Please repeat the records below exactly, from the first line through the line containing "Viewport: 846px width, 634px height.", and nothing more.
----- THE DATA -----
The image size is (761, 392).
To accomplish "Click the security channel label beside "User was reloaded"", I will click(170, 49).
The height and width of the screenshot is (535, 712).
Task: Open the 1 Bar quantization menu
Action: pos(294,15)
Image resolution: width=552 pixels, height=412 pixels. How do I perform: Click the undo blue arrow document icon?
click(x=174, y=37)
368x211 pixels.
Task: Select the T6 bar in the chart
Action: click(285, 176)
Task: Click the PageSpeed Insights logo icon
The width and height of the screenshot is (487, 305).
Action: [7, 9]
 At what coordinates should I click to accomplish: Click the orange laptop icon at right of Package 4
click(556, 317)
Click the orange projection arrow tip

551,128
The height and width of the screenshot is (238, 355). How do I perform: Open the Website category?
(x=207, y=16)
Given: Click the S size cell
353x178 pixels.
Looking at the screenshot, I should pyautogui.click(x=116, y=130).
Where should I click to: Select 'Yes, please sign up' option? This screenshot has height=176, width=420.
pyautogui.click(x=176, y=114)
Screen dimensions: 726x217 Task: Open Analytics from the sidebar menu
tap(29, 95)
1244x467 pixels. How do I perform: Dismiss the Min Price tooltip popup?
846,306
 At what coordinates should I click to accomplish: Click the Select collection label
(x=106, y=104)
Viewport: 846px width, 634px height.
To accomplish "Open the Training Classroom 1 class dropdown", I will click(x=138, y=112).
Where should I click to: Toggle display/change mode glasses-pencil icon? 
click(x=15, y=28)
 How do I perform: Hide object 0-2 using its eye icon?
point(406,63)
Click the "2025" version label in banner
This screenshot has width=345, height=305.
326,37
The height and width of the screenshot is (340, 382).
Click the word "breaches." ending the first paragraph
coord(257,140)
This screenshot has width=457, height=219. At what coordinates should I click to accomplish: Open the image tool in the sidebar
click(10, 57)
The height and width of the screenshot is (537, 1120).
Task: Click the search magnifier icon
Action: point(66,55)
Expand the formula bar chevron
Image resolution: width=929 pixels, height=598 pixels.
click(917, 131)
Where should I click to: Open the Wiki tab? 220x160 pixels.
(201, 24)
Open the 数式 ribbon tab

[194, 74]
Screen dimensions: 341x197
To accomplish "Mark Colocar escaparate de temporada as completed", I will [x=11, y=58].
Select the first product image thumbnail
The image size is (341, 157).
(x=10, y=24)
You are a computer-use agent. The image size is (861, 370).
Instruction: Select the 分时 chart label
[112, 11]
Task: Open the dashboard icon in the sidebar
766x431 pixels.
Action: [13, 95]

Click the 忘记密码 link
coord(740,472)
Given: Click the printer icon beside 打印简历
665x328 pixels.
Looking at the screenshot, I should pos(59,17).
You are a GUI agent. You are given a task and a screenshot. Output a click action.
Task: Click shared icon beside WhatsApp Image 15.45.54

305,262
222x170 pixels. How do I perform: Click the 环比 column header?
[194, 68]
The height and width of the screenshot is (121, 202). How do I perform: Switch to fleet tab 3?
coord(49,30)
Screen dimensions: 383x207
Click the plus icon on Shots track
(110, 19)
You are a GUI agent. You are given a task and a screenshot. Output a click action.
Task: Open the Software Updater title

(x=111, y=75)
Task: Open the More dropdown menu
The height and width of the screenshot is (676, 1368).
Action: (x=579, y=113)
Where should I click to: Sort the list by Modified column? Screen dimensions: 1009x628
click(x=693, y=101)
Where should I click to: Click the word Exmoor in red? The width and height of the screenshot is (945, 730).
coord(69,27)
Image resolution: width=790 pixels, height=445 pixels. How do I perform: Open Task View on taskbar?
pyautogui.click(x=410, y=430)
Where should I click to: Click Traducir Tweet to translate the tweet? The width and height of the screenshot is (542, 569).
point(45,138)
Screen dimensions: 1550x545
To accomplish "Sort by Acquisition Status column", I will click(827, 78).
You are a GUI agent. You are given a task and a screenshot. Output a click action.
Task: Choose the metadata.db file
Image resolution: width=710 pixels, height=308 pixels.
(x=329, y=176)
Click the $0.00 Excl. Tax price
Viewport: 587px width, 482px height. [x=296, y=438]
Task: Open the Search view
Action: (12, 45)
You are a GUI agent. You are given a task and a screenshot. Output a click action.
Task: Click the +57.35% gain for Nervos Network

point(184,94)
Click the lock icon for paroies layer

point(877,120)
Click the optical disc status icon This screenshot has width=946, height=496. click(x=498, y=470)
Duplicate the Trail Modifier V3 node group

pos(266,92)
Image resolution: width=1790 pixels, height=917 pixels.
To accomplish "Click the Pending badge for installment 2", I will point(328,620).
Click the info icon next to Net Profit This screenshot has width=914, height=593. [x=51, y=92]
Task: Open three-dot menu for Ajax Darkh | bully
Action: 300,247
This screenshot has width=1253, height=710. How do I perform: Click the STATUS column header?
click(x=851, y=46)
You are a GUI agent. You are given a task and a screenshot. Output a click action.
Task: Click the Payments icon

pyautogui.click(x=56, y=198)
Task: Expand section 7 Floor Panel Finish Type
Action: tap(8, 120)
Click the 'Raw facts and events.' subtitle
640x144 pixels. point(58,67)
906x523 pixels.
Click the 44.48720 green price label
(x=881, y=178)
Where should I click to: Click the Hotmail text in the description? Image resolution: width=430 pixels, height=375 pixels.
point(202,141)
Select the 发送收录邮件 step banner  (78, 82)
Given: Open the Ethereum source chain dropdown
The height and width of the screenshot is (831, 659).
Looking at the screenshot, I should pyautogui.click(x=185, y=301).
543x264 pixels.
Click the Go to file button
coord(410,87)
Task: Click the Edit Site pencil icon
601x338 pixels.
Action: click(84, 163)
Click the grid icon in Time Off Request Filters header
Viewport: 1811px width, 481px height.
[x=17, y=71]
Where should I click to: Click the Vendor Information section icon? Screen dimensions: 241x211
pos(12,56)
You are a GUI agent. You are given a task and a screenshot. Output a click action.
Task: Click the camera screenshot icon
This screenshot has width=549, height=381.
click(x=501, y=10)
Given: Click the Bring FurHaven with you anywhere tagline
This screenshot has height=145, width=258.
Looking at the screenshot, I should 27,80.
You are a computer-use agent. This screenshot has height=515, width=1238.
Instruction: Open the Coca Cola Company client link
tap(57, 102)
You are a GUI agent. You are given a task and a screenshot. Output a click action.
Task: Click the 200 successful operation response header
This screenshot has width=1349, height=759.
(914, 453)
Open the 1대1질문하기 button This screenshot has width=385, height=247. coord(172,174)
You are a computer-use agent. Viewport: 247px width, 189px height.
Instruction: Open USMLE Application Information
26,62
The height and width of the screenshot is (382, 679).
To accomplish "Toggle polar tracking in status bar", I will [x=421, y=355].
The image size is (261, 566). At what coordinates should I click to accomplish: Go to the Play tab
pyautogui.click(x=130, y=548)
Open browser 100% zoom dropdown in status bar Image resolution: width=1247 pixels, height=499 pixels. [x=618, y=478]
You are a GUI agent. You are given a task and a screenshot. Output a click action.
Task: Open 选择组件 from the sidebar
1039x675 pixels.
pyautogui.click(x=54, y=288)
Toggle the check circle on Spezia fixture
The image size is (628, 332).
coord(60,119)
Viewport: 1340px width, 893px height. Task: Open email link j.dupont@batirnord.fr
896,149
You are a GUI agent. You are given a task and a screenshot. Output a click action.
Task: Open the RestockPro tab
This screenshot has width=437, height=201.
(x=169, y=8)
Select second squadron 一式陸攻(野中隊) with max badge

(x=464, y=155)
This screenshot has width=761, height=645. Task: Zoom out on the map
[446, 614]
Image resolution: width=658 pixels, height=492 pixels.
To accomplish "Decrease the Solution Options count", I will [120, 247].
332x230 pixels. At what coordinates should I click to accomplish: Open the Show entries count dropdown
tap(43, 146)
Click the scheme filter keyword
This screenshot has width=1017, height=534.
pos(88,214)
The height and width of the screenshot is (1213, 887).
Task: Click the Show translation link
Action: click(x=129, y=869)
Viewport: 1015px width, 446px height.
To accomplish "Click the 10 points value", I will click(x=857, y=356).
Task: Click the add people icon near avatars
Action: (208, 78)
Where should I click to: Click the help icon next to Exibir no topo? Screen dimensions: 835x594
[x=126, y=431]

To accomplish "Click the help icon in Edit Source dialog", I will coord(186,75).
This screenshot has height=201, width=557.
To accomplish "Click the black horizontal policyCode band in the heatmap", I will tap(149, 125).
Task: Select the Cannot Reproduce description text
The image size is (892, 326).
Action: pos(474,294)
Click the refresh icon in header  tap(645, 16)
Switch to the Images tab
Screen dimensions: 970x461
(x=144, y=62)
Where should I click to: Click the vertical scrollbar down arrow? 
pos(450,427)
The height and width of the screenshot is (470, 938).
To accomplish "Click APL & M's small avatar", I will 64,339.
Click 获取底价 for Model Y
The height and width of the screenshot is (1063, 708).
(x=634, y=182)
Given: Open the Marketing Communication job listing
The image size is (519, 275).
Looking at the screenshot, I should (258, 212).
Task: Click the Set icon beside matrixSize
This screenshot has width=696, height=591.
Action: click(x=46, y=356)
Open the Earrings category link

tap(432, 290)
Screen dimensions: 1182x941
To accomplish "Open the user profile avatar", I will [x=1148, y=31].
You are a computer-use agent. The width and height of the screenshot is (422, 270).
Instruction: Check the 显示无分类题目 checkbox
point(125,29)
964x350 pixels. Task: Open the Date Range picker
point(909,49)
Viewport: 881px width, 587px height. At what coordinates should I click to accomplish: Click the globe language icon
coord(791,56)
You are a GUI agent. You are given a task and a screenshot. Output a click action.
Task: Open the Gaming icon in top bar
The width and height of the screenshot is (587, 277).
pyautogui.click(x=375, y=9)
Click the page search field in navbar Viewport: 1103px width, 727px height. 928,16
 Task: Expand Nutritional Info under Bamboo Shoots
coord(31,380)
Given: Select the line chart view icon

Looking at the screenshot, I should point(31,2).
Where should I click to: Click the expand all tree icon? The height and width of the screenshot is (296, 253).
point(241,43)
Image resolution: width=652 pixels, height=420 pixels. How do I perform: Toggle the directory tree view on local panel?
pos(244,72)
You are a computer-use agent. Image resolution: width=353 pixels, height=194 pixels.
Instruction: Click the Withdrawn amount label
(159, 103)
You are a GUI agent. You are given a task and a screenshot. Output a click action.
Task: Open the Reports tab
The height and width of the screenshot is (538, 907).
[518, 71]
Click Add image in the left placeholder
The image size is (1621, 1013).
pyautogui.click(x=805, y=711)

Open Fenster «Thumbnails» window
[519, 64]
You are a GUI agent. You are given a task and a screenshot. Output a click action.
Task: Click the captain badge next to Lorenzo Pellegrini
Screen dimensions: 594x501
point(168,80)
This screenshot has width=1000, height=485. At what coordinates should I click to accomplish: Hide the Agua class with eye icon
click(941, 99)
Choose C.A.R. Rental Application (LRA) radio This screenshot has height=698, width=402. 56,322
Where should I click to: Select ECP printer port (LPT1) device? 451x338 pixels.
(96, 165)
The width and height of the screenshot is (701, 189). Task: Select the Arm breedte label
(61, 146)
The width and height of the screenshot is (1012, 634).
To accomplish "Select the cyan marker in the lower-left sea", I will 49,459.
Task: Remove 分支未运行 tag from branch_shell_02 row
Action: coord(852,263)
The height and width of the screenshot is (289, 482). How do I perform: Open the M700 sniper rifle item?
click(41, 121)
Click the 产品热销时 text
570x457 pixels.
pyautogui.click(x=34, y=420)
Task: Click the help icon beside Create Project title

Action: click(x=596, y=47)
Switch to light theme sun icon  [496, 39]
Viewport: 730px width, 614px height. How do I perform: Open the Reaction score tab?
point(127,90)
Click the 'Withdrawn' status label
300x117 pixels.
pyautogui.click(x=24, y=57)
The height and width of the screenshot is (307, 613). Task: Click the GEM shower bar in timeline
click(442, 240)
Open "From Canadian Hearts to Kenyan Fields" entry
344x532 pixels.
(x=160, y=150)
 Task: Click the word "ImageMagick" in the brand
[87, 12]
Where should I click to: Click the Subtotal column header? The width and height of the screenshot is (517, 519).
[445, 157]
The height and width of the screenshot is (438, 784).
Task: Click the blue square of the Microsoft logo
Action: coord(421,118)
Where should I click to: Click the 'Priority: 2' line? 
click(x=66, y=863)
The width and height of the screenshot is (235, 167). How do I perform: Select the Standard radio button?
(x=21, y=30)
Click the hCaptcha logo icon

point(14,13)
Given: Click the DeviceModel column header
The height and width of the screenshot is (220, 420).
-----
▸ **RESPONSE TO THE EXERCISE**
The image size is (761, 392).
To accomplish "Click the security channel label beside "User was reloaded"", I will click(170, 49).
The height and width of the screenshot is (535, 712).
Task: Open the 1 Bar quantization menu
Action: pos(294,15)
Image resolution: width=552 pixels, height=412 pixels. How do I perform: Click the undo blue arrow document icon?
click(x=174, y=37)
368x211 pixels.
Task: Select the T6 bar in the chart
Action: click(285, 176)
Task: Click the PageSpeed Insights logo icon
The width and height of the screenshot is (487, 305).
Action: [7, 9]
 At what coordinates should I click to accomplish: Click the orange laptop icon at right of Package 4
click(556, 317)
Click the orange projection arrow tip

551,128
The height and width of the screenshot is (238, 355). How do I perform: Open the Website category?
(x=207, y=16)
Given: Click the S size cell
353x178 pixels.
Looking at the screenshot, I should pyautogui.click(x=116, y=130).
Where should I click to: Select 'Yes, please sign up' option? This screenshot has height=176, width=420.
pyautogui.click(x=176, y=114)
Screen dimensions: 726x217 Task: Open Analytics from the sidebar menu
tap(29, 95)
1244x467 pixels. How do I perform: Dismiss the Min Price tooltip popup?
846,306
 At what coordinates should I click to accomplish: Click the Select collection label
(x=106, y=104)
Viewport: 846px width, 634px height.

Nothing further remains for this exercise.